[Extracted entries]
*-*-*

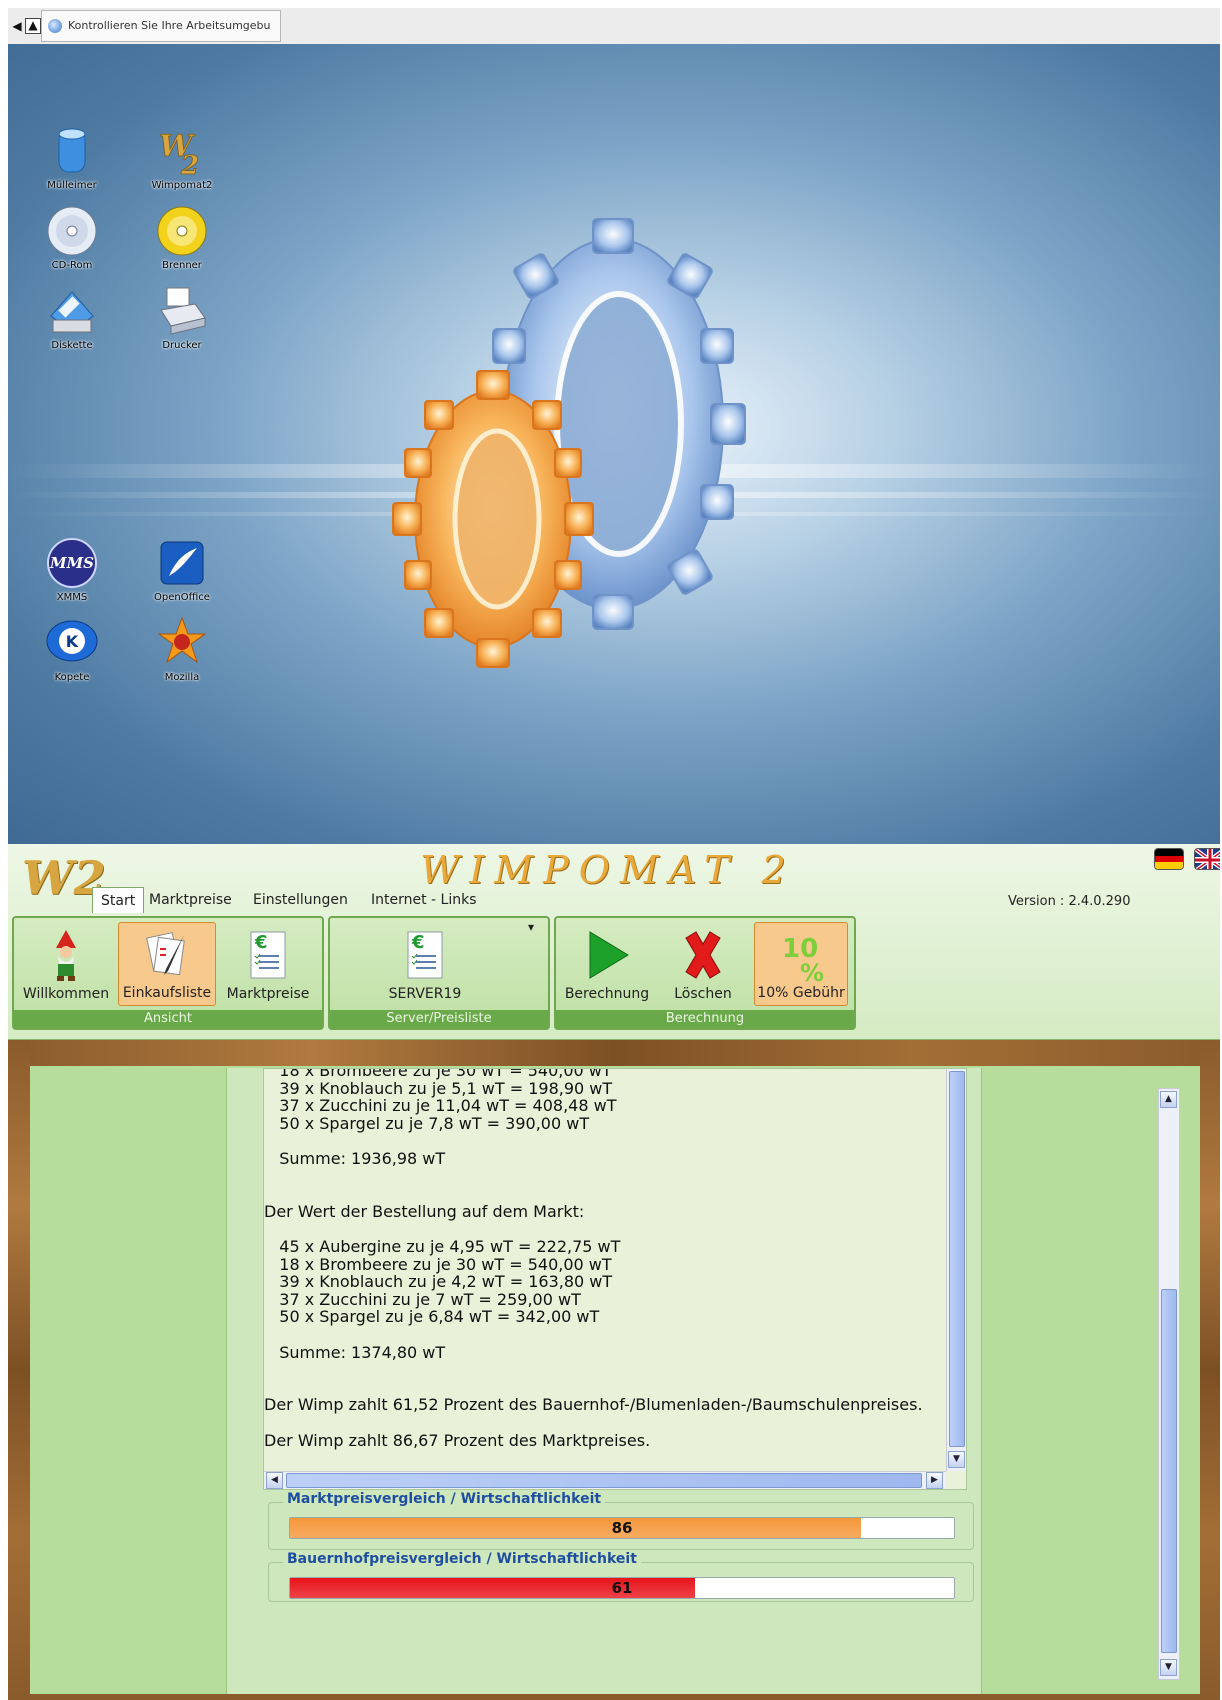 This screenshot has height=1700, width=1222. I want to click on ribbon-group-title-berechnung: Berechnung, so click(705, 1019).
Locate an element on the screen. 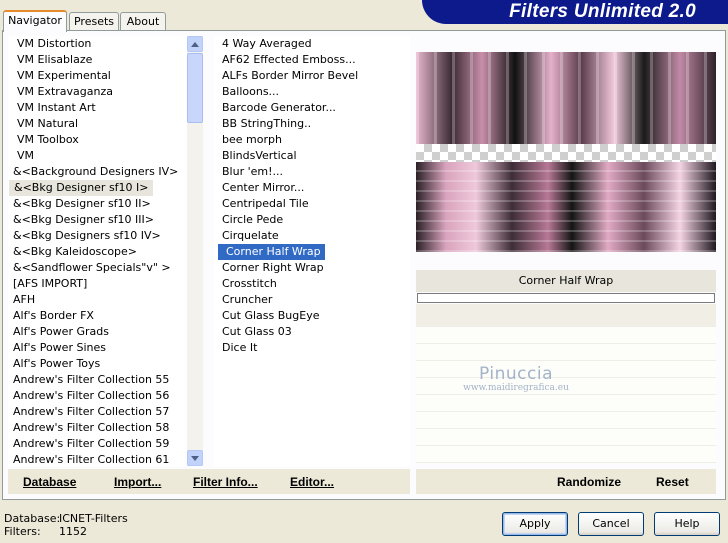 The image size is (728, 543). category-item: &<Bkg Kaleidoscope> is located at coordinates (98, 252).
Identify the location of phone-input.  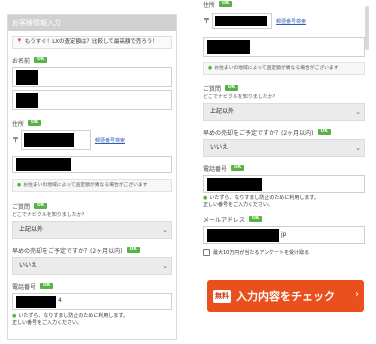
(284, 184).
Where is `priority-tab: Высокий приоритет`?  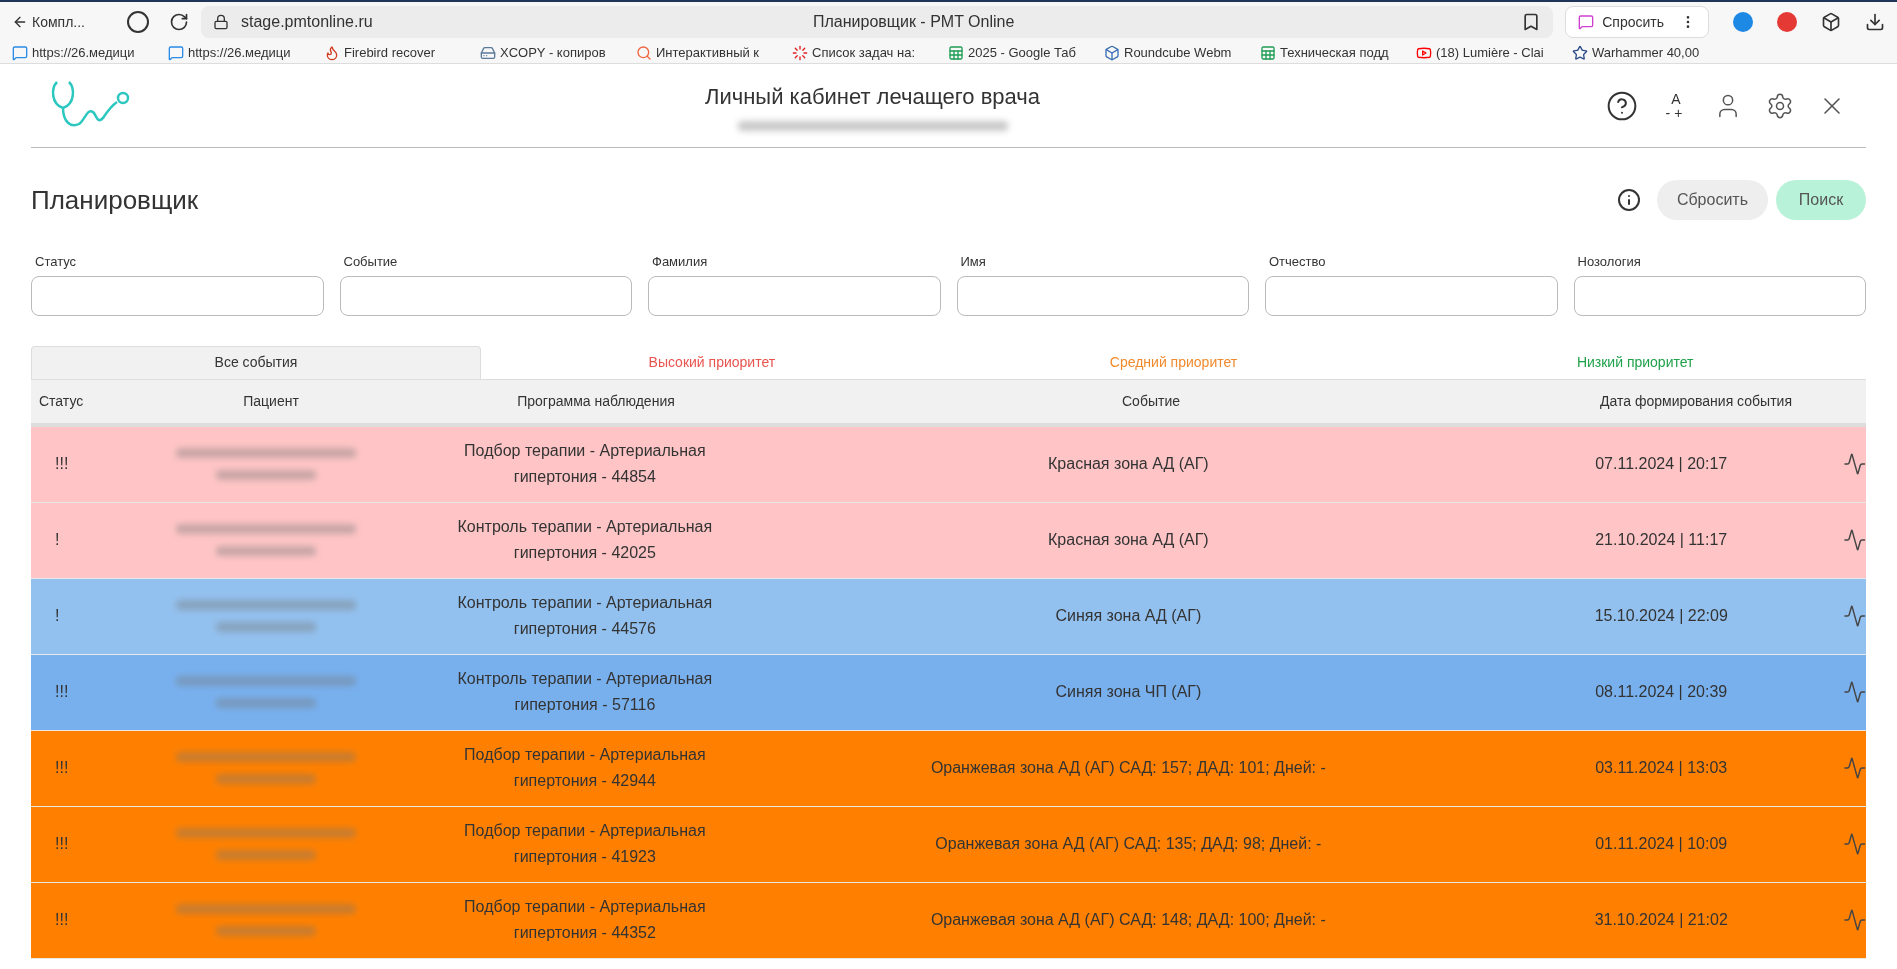
priority-tab: Высокий приоритет is located at coordinates (712, 362).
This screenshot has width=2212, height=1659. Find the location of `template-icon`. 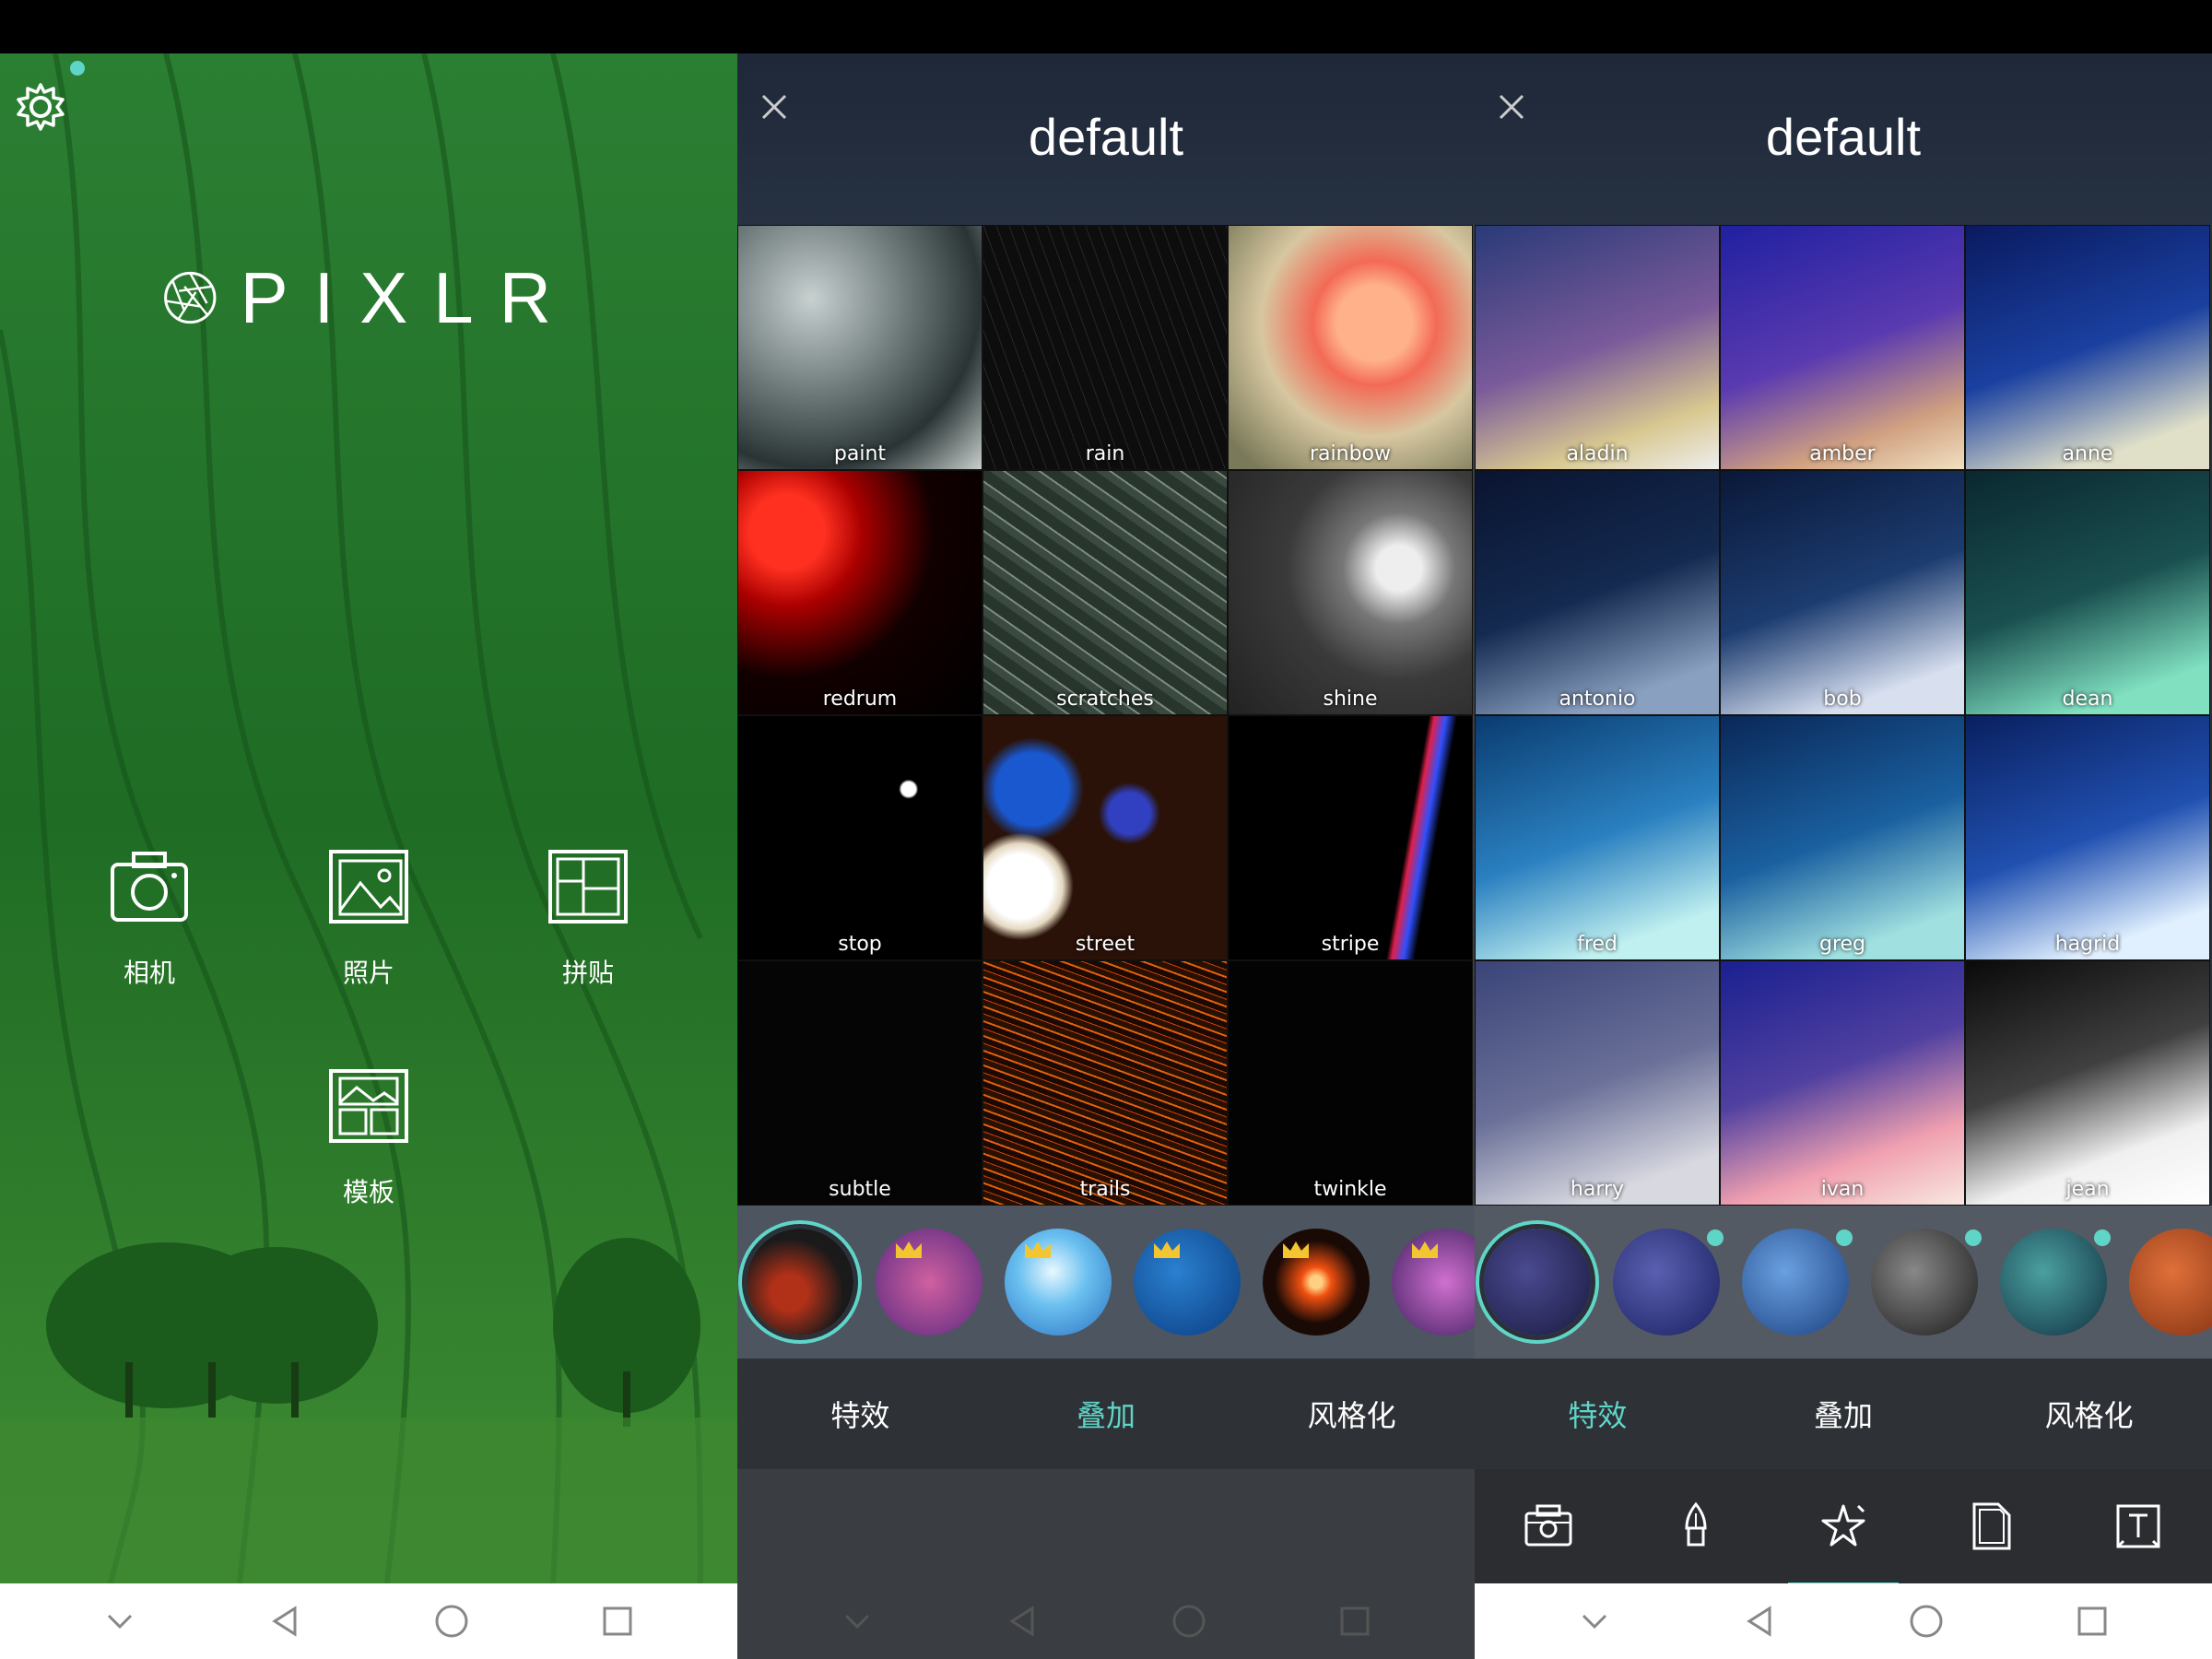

*-*-*

Task description:
Rewrite the entries from the line containing "Identify the location of phone-input." up to and including the last line, replacing "location" with "position" and changing nothing else. Omit the pictures from your answer.

Task solution:
Identify the position of phone-input.  
(284, 184).
Where is `priority-tab: Высокий приоритет`?  
priority-tab: Высокий приоритет is located at coordinates (712, 362).
This screenshot has width=2212, height=1659. Find the position of `template-icon`. 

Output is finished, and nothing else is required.